Work instruction:
When the line containing "494x547 pixels." is reached, include it and end there; set down verbatim every line before it, starting at the top of the records.

Data for processing:
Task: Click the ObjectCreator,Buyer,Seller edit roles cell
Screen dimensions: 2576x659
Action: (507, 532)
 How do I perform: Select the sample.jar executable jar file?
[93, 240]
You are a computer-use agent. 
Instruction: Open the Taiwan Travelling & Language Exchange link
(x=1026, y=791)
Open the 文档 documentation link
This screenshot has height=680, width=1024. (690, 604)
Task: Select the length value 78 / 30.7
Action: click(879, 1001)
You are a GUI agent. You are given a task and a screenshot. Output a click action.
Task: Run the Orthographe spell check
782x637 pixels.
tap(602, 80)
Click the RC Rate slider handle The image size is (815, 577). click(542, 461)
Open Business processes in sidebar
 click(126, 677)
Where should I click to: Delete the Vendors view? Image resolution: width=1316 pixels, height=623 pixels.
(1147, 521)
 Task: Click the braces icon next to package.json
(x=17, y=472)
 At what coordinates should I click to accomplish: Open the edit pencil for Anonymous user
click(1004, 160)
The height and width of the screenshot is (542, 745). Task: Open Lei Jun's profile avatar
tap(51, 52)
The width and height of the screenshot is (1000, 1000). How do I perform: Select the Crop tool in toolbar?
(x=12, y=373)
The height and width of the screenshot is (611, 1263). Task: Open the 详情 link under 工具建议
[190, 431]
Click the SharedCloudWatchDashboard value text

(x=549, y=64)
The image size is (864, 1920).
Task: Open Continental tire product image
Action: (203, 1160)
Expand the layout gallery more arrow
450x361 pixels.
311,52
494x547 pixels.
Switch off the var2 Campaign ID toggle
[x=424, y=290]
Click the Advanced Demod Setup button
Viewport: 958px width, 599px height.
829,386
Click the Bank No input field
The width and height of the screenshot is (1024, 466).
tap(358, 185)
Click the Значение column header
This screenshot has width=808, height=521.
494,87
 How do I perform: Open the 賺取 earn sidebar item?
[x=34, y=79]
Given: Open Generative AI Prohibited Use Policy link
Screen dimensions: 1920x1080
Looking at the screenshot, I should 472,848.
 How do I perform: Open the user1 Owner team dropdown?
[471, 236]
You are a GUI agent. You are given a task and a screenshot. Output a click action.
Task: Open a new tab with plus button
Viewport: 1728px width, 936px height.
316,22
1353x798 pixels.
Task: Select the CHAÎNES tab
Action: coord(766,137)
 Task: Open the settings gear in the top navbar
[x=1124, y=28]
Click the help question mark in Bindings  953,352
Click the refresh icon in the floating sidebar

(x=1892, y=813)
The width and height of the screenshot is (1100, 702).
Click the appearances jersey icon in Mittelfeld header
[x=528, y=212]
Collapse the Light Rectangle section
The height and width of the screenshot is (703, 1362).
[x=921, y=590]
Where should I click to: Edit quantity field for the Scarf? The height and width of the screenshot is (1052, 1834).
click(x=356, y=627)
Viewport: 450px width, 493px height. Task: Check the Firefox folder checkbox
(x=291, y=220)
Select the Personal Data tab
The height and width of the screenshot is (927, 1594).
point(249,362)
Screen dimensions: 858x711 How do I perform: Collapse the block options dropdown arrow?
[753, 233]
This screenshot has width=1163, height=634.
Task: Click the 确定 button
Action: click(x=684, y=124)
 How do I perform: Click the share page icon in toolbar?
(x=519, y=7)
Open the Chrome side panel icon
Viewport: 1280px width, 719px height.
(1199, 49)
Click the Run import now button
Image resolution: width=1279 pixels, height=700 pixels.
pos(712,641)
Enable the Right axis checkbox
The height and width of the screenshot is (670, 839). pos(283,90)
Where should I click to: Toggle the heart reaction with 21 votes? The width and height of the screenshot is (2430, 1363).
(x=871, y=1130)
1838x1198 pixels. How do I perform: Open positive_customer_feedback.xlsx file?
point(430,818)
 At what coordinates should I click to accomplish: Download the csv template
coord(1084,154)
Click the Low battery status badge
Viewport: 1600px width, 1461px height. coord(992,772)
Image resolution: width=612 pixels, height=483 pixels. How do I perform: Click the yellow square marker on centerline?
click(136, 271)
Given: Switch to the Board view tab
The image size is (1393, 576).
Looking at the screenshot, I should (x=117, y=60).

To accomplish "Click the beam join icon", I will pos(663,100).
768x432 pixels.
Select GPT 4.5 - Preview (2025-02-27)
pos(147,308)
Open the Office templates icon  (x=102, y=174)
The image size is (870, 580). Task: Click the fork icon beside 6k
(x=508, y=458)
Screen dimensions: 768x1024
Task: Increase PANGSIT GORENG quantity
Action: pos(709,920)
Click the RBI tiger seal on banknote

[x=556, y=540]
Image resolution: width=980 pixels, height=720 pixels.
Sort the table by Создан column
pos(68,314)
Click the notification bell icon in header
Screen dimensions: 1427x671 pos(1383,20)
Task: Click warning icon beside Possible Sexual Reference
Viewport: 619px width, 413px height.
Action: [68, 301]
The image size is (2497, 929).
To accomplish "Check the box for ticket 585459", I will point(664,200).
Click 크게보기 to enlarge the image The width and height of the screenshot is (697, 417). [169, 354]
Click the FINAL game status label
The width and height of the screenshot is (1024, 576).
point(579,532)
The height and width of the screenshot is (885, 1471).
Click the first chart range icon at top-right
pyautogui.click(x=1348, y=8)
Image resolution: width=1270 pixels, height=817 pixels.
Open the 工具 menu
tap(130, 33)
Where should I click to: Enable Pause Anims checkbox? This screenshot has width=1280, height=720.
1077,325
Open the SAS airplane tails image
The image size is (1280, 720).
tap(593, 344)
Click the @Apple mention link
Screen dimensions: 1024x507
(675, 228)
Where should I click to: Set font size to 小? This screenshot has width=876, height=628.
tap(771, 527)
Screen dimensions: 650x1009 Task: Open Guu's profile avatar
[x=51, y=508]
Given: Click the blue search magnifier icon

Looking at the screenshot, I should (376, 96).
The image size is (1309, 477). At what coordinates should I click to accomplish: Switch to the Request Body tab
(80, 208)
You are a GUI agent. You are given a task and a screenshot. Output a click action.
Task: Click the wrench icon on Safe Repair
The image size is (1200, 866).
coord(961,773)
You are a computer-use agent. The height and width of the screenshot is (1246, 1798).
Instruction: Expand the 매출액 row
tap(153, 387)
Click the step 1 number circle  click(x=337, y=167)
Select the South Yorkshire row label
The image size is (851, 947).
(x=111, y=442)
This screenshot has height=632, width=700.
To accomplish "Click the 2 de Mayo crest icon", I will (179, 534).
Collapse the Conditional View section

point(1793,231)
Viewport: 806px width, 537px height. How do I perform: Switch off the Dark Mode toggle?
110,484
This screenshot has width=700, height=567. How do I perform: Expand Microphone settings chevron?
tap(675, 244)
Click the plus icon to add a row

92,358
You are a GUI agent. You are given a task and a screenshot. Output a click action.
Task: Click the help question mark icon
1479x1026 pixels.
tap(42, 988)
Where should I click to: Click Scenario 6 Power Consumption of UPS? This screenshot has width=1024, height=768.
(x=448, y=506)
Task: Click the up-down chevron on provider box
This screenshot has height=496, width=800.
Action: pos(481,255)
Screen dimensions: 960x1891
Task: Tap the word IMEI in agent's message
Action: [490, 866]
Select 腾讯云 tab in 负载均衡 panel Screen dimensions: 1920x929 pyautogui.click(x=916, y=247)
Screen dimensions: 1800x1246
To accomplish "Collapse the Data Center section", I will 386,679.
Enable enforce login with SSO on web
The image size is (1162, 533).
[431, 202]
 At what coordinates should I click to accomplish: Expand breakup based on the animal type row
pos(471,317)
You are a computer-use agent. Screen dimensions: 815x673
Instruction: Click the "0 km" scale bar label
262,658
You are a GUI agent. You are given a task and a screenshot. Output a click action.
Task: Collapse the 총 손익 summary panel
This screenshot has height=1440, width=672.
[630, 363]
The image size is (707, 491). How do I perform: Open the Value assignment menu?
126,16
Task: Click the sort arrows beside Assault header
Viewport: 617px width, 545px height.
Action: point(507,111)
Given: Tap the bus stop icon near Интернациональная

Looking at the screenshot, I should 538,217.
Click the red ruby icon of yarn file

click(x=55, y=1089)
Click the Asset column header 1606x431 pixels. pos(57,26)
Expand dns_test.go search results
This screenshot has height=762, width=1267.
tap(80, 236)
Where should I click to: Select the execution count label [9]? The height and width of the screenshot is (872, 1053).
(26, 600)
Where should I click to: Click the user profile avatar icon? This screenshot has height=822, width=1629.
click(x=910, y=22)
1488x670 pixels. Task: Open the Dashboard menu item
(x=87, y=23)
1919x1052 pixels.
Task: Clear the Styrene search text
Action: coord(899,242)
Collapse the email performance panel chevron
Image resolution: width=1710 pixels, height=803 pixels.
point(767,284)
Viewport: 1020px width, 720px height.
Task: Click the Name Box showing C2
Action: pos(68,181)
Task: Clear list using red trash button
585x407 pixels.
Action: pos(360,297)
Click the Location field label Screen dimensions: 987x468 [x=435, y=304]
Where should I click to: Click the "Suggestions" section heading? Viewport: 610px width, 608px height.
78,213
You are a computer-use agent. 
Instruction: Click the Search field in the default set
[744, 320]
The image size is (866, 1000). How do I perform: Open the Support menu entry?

Response box:
Task: Click the ObjectCreator,Buyer,Seller edit roles cell
Screen dimensions: 2576x659
Action: (507, 532)
 How do I perform: Select the sample.jar executable jar file?
[93, 240]
You are a computer-use agent. 
Instruction: Open the Taiwan Travelling & Language Exchange link
(x=1026, y=791)
Open the 文档 documentation link
This screenshot has height=680, width=1024. (690, 604)
Task: Select the length value 78 / 30.7
Action: click(879, 1001)
You are a GUI agent. You are given a task and a screenshot. Output a click action.
Task: Run the Orthographe spell check
782x637 pixels.
tap(602, 80)
Click the RC Rate slider handle The image size is (815, 577). click(542, 461)
Open Business processes in sidebar
 click(126, 677)
Where should I click to: Delete the Vendors view? Image resolution: width=1316 pixels, height=623 pixels.
(1147, 521)
 Task: Click the braces icon next to package.json
(x=17, y=472)
 At what coordinates should I click to accomplish: Open the edit pencil for Anonymous user
click(1004, 160)
The height and width of the screenshot is (542, 745). Task: Open Lei Jun's profile avatar
tap(51, 52)
The width and height of the screenshot is (1000, 1000). How do I perform: Select the Crop tool in toolbar?
(x=12, y=373)
The height and width of the screenshot is (611, 1263). Task: Open the 详情 link under 工具建议
[190, 431]
Click the SharedCloudWatchDashboard value text

(x=549, y=64)
The image size is (864, 1920).
Task: Open Continental tire product image
Action: (203, 1160)
Expand the layout gallery more arrow
450x361 pixels.
311,52
494x547 pixels.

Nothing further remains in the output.